(Provided material Opens)

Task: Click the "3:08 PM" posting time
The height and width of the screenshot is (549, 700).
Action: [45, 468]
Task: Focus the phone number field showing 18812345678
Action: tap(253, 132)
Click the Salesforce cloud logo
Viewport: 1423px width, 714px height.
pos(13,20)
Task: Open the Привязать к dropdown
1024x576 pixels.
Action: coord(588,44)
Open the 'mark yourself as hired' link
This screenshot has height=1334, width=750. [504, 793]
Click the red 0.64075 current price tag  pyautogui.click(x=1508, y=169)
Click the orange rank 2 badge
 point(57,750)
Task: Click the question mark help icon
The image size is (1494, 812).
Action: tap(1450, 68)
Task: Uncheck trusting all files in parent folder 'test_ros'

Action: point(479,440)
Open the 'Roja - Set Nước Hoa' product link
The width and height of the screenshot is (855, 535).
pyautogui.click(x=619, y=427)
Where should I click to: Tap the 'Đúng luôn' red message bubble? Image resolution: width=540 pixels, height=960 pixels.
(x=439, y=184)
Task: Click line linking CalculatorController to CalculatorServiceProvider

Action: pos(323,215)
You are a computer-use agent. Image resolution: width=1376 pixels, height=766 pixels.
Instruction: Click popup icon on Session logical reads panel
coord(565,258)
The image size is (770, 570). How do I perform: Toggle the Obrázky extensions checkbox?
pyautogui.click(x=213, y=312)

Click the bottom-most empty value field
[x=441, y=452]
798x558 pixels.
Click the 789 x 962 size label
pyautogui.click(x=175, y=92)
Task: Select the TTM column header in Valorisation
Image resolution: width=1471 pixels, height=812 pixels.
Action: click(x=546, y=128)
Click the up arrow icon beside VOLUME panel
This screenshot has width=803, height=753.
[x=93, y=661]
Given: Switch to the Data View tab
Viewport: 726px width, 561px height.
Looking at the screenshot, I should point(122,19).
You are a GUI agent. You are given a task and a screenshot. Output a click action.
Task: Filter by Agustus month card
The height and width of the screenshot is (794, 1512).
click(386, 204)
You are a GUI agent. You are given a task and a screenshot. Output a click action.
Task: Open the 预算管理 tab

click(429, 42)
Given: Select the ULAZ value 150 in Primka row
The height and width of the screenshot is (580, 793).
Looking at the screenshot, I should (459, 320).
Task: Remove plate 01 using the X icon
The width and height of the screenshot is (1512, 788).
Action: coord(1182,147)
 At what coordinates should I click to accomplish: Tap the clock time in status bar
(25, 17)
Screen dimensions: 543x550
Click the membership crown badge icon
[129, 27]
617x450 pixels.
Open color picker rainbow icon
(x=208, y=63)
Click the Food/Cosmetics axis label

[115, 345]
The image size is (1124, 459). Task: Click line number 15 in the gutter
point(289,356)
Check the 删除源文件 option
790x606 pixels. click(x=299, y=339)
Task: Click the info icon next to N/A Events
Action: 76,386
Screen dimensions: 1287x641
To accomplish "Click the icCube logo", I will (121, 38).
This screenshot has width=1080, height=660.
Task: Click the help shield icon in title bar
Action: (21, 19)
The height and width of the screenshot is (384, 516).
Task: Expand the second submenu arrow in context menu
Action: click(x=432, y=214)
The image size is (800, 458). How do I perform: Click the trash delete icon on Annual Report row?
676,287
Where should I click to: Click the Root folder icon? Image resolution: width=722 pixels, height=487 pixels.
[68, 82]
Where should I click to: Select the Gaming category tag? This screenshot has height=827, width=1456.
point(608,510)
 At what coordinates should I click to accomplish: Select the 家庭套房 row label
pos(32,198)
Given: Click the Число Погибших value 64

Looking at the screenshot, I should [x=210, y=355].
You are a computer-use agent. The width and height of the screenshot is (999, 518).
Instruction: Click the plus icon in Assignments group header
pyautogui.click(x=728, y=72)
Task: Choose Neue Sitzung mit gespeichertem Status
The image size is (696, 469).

(Provided material Closes)

_Exercise goal_.
All lines with the word "agent" must be located in the data and copied.

_Result of the exercise_.
You are a computer-use agent. Image resolution: width=1376 pixels, height=766 pixels.
You are a GUI agent. You are given a task and a screenshot. Output a click action.
You are a GUI agent. You are given a task and a screenshot. Output a click action.
You are a computer-use agent. The width and height of the screenshot is (999, 518).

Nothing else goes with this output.